Sunday, August 15, 2010

learned from a mile walk

Its your typical small town arts and craft, firefighters and local high school marching band parade: The Black Forest Festival. Its one of my favorite times of the year.

Usually I get a great parking spot about a block away and arrive to this party on time. This year, I accidently parked a mile and a half away and missed the shuttle. Oh well, Americans don't walk enough. I started walking in the dust to the festival.

Walking in flip flops, I wasn't moving fast because I had just recieved a pedicure. It was my first one (pedicture that is). It was a thrill picking out a "coror" (color), having my nails painted by someone else, and hearing about how my nails were too short. But for real, I did enjoy it! However, walking through the dust made me very aware of my recently pampered feet and not to mention I was wearing one of my favorite navy sun dresses and was feeling like I was on an episode of SATC only two minutes ago.

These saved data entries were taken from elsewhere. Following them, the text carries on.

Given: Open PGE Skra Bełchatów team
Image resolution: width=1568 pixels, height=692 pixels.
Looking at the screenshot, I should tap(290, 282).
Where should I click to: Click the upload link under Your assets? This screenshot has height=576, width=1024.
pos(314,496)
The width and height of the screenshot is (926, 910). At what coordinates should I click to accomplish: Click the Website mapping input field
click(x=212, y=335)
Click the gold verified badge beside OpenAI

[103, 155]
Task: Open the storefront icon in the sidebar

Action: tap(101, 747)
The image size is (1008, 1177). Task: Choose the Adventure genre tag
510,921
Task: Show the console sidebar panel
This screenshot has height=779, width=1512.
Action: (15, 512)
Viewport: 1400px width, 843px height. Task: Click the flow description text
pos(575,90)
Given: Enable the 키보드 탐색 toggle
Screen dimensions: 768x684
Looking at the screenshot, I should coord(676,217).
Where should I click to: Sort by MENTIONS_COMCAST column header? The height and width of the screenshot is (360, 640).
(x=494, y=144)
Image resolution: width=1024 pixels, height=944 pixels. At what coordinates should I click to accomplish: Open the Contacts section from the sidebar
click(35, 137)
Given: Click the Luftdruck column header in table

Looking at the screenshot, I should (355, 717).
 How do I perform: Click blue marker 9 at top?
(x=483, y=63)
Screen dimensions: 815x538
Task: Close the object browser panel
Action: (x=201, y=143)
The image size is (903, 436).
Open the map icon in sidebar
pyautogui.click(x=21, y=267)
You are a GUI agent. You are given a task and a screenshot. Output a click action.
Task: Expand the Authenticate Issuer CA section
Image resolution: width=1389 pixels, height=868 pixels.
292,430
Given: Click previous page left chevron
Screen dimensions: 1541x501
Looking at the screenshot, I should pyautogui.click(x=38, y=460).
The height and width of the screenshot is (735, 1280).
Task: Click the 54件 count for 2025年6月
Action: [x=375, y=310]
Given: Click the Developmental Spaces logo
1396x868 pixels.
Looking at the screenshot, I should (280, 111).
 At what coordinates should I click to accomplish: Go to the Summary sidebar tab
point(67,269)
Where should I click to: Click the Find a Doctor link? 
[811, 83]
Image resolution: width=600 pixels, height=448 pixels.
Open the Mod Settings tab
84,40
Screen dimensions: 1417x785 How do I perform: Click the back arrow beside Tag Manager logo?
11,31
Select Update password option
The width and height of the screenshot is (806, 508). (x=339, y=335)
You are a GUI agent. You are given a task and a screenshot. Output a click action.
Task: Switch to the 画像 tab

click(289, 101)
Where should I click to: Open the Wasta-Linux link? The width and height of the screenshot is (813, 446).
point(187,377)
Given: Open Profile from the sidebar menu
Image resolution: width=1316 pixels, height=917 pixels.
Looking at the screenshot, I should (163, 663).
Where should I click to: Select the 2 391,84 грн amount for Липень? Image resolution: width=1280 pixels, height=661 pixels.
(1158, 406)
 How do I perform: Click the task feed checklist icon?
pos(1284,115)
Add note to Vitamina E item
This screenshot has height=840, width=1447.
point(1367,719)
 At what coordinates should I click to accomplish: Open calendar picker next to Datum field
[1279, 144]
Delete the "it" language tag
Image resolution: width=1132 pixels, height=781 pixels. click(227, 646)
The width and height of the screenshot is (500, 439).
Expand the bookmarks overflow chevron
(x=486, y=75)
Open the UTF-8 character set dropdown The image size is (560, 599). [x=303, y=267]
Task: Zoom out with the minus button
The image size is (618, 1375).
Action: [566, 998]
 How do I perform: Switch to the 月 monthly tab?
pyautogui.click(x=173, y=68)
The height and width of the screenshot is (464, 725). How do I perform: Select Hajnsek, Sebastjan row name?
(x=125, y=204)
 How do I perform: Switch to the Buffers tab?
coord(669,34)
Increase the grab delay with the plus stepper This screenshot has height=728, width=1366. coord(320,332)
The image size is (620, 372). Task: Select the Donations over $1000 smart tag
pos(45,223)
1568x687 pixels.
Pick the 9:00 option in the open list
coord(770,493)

While walking downhill and thinking about my looks going downhill along with me, I turned around to see how far I had gone.
It literally looked like I could reach out and touch the intersection I had just parked in.

This is how my life might be for I while. I will get all dressed up for interviews, dates, send out crisp demos and resumes. Work so hard for what seems like forever, only to turn around and realize that I haven't come very far at all.

At this point I called my mom and asked where she was. She was headed home. I told her I would too. But she insisted she could turn around and meet me there in a couple minutes. Couple minutes. Try a couple post grad years. After a hopeful second of giving up I started putting one foot in front of the other again, once again looking like the festival was years ahead of me. Car after car passing, not offering pretty little me a ride.

Feet looking like a different race, hair oily and thigh bruised from my bag swaying and hitting it, there came a time where I looked back and realized how far I had come. I was more than half way there. Encouraged, I kept walking.

I got to about three fourths of the way there when I heard a break next to me. "You want a ride?" the shuttle driver asked me. The shuttle had passed me a couple times, but this was the first time the woman noticed me. I was thrilled, and although part of me thought "Well, I've come this far", I agreed and hoped on the bus. The man in the front row smiled and made room for me. There was free bottled water on the shuttle... or was it Heaven? We pulled up to the festival two seconds later.

I know I am going to struggle in life. Who doesn't? But I know that if I keep putting one foot in front of the other, sooner or later God will send a shuttle bus to pick me up.